Besides his collection of TDs, McDonald rushed for 115 yards.

The Olympians came out wearing Halloween orange uniforms and gave the Owls a fright from the start, scoring 28 points in the first quarter and 28 more in the second quarter, a dizzying onslaught compounded by Seymour mistakes.

All of the scoring in the 56-0 decision was confined to the first half.

This was a stunning example of muscle flexing by Columbus East, now 6-2 and 5-0 in the league. Seymour is now 3-5 and in no way resembled the explosive team that lost high-scoring close games the last two weeks in a row.

Halloween horror-type nightmares aside for Seymour, coach Tyson Moore was making his first visit back to his old high school home field in a decade. He may never want to come back again. The old Olympian was not treated hospitably.

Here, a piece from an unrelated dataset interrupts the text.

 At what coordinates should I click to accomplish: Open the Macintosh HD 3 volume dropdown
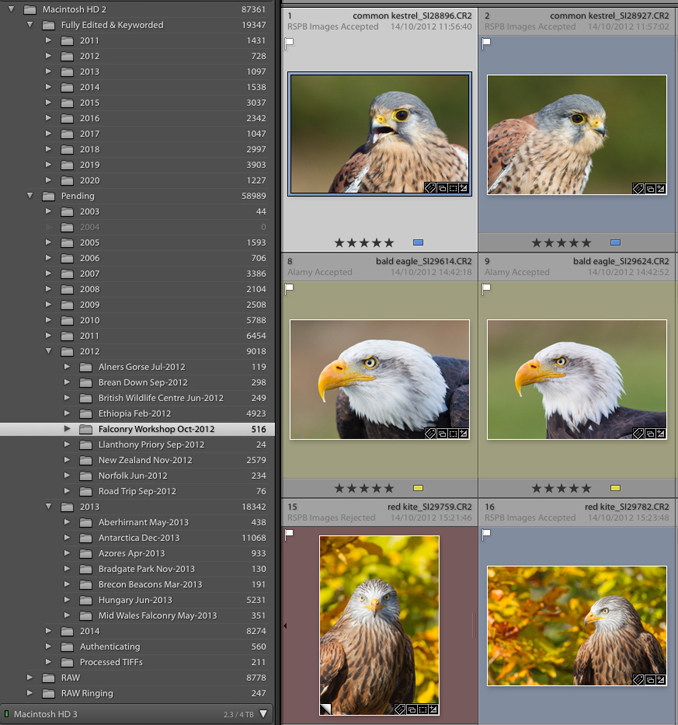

Moore had looked forward to returning.

“This is home to me,” he said. “You don’t want to think it will be one like this.”

Columbus East scored early and often and McDonald had four TDs by halftime.

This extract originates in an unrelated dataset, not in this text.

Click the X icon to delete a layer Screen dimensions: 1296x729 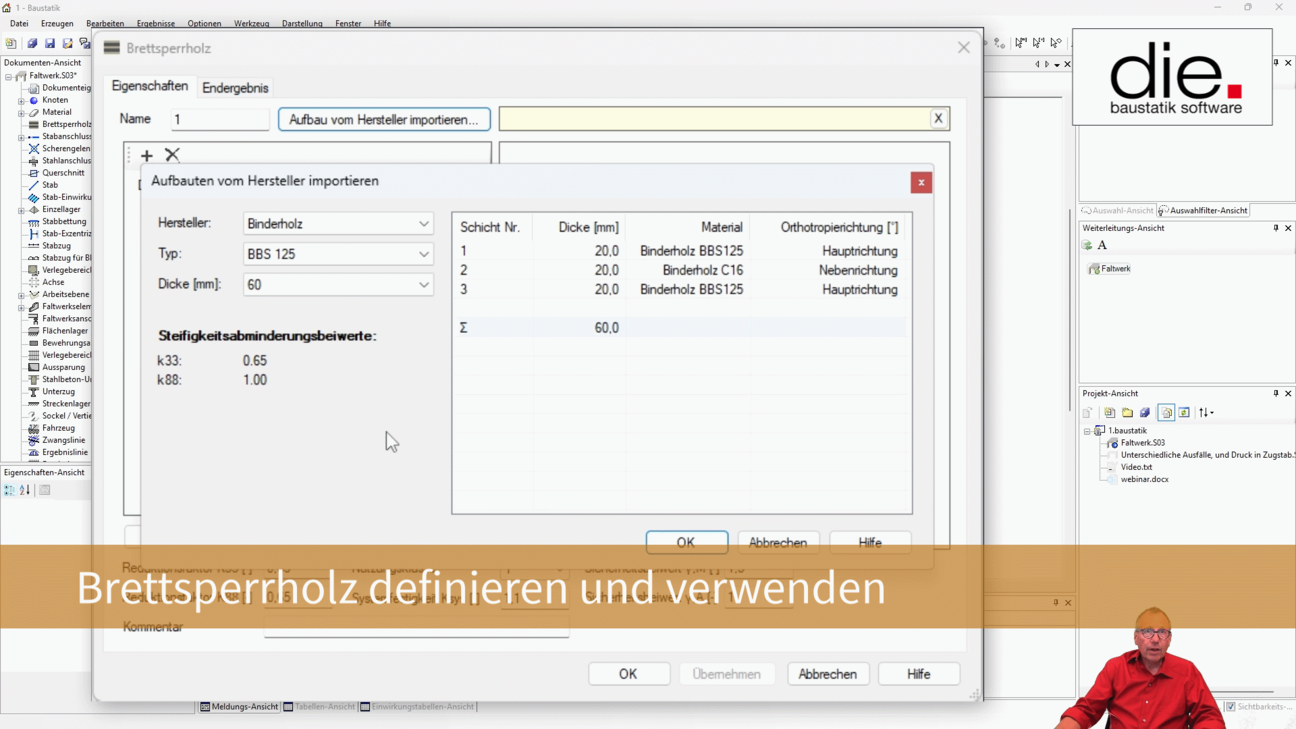point(172,155)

Seymour aided and abetted Columbus opportunities. Quarterback Cody Ruble tossed three first-half interceptions and the Owls gave away two fumbles and had a punt blocked. Those are the kind of mistakes few teams can overcome. It was a reversion to the out-of-sorts first-game look Seymour had before running off three straight wins and then engaging in two high-powered offensive battles.

One Ruble interception was run back for a 14-yard touchdown and one fumble was returned for a touchdown by East, too.

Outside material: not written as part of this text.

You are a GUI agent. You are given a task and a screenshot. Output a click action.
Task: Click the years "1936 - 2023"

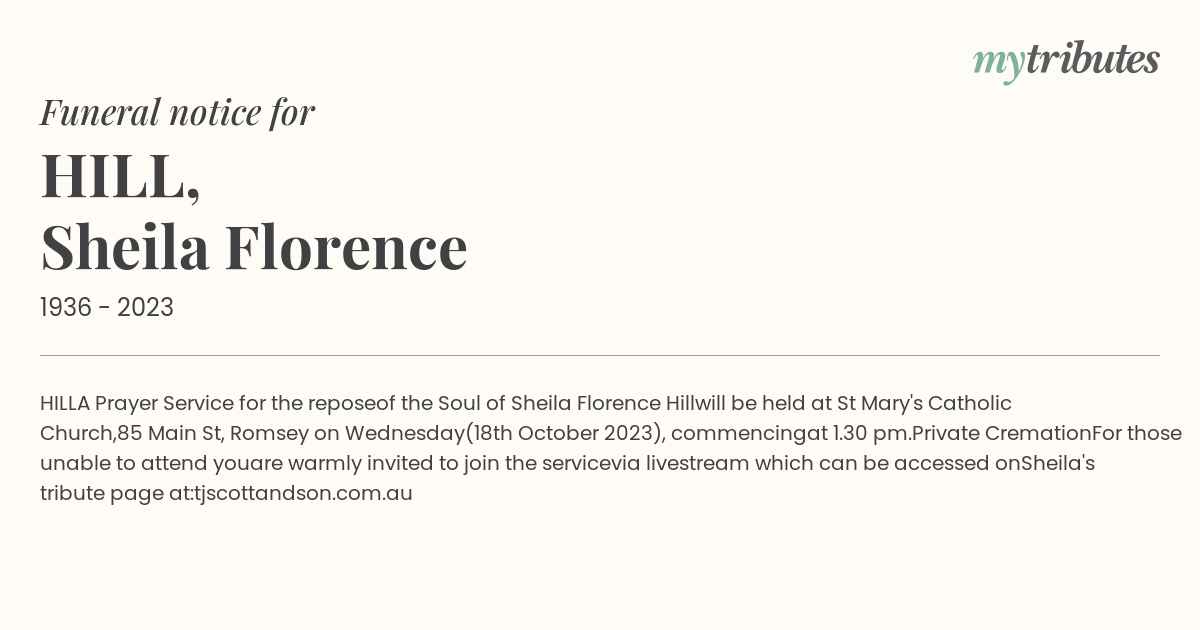[107, 308]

The score was already 35-0 midway through the second quarter when Chandler Drummond returned a kickoff 69 yards to set up the Owls’ offense on the East 16-yard-line.

Six plays later (not including a do-over on a penalty), the Owls had to surrender the ball without crossing the goal-line. Four shots from the eight-yard-line and closer did not pay off.

It took Columbus just two-and-a-half minutes to march 97 yards to the touchdown that made it 42-0. This was a demoralizing exchange for the Owls, going from the cusp of a touchdown to yielding running burst after gain by McDonald and Tryce Villarreal.

The Indiana High School Athletic Association march rule calls for running time of the game clock in the second half and Columbus East had already reached the threshold in the first half.

It took exceptionally strong belief to think the Owls could pull together a comeback victory in the second half. Family and friends who journeyed the 25 miles to the game did greet Seymour players with the kind of morale-building cheer that disregarded any statistics.

Columbus East inserted back-ups and a fumble recovery by defensive back Evan Smith after a receiver’s catch gave the Owls the ball in Olympian territory, but things quickly stalled out.

The Olympian backups found the ball to be somewhat slippery on handoffs and hikes with some drops and they went scoreless in the third and fourth.

The running clock is part of what is called the mercy rule, but mercy was in short supply in this one.